__Task goal__. Every line from the start of the entries up to and including the one bearing "You are a GUI" must be printed verbatim, without the pictures.
Available data Start Marker
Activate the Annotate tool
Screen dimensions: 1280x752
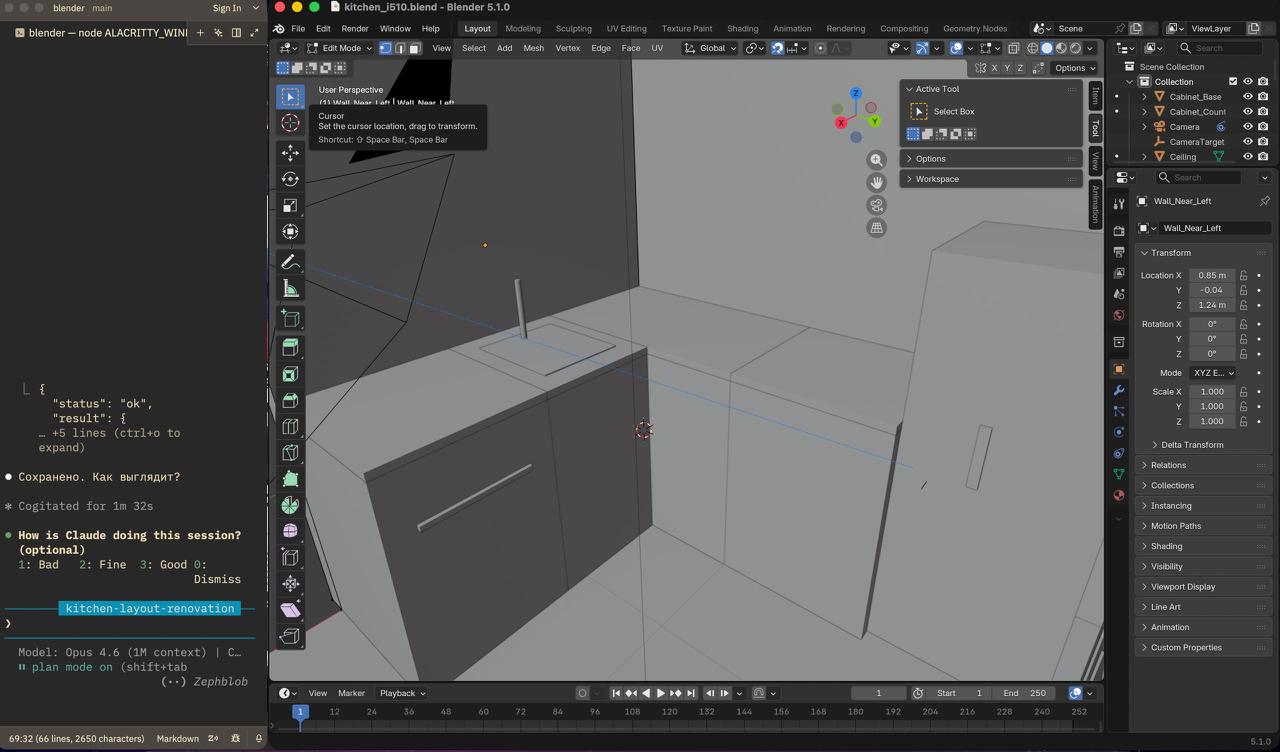click(290, 262)
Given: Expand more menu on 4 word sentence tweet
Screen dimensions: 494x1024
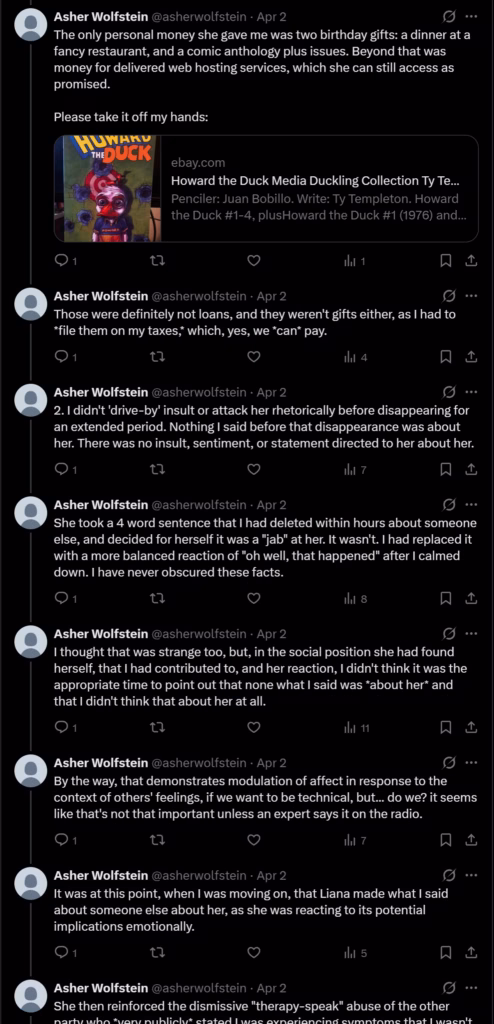Looking at the screenshot, I should click(470, 505).
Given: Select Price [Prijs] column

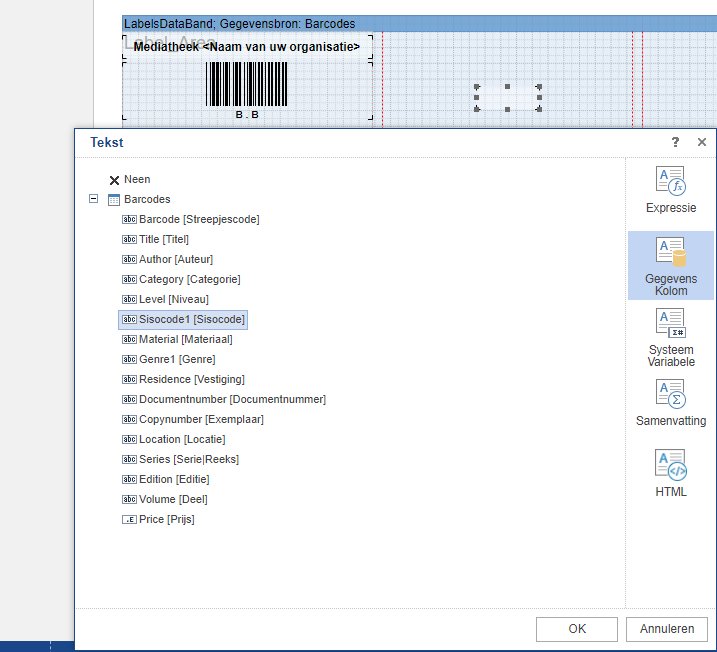Looking at the screenshot, I should [166, 519].
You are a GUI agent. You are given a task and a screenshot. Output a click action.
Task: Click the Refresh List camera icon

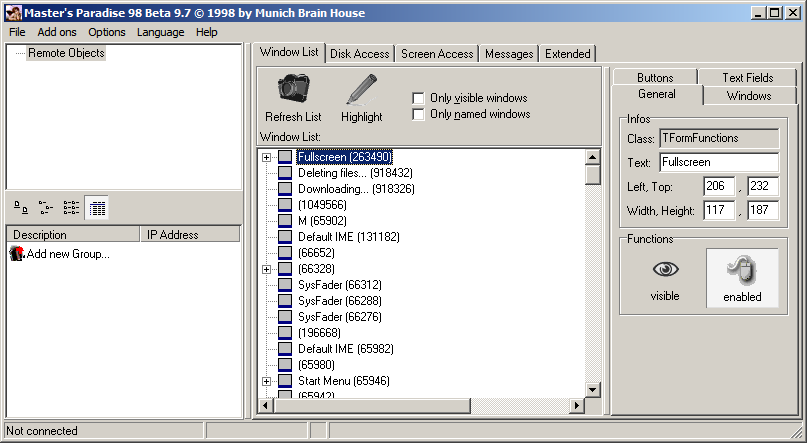click(x=292, y=89)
Available data End Marker
__The answer__.
Activate the Annotate tool
Screen dimensions: 1280x752
click(290, 262)
Given: Expand more menu on 4 word sentence tweet
Screen dimensions: 494x1024
Looking at the screenshot, I should click(470, 505).
Given: Select Price [Prijs] column

Looking at the screenshot, I should [166, 519].
You are a GUI agent. You are given a task and a screenshot. Output a click action.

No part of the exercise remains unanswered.